Everyone’s heard of Murphy’s Law, but not many know the other so-called laws as identified and defined by other experts in various fields.
Here are a few other “laws” you might find amusing if not interesting. Sprinkle a few into the conversation at your next party.
First, let me officially define Murphy’s Law.
If anything can go wrong, it will.
That’s Murphy’s Law, named after Capt. Edward A. Murphy, an engineer working on Air Force Project MX981 at Edwards Air Force Base in 1949. The project was to see how much sudden deceleration a person can stand in a crash. *shudder* I can imagine how that project gave birth to Capt. Murphy’s Law.
The size of the human brain limits the number of stable relationships that one human being can maintain to about 150.
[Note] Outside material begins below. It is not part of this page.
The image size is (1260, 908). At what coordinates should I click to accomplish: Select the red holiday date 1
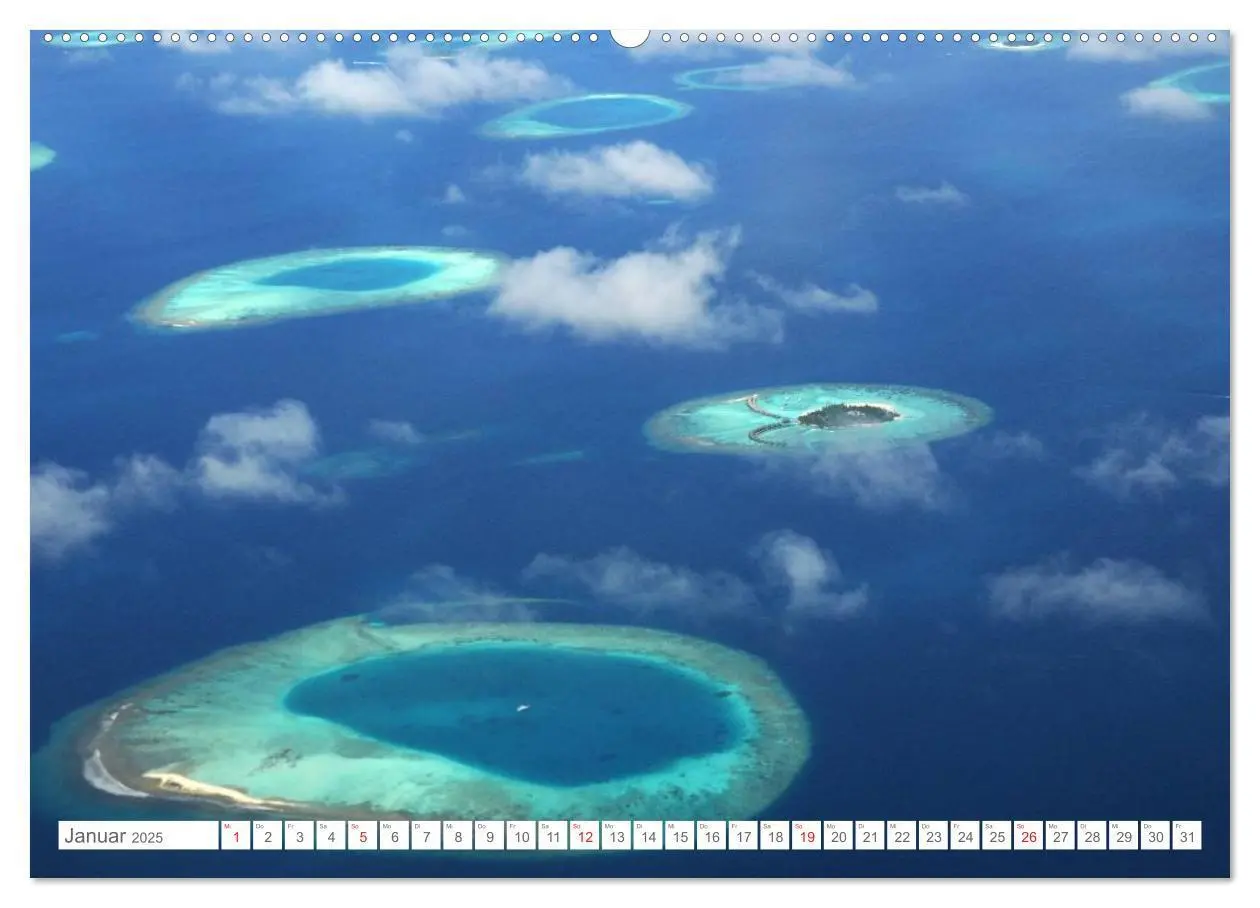(x=236, y=836)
Created by English anthropologist Robin Dunbar in 1992, this means you can have about 150 good friends. This is roughly the average size of tribes, villages, and even military units in every country.
The Ben Franklin Effect
He that has once done you a kindness will be more ready to do you another than he whom you yourself have obliged.
From 1791, The Autobiography of Benjamin Franklin. This says that it’s easier to make a friend by asking for a favor than by giving a favor. (This seems odd to me. I would think if you’d done a favor for someone, that person would be more likely to help you than someone who has done a favor for you without reciprocation.)
If you’re incompetent, you can’t know you’re incompetent.
Defined by American social psychologists David Dunning and Justin Kruger, this means that incompetent people overestimate their skills.
Paying too close attention to a normally automatic or unconscious activity hampers your ability to do it well.
Named for English psychologist George Humphrey, this means don’t overthink something.
Don’t break Humphrey’s Law; just enjoy this post!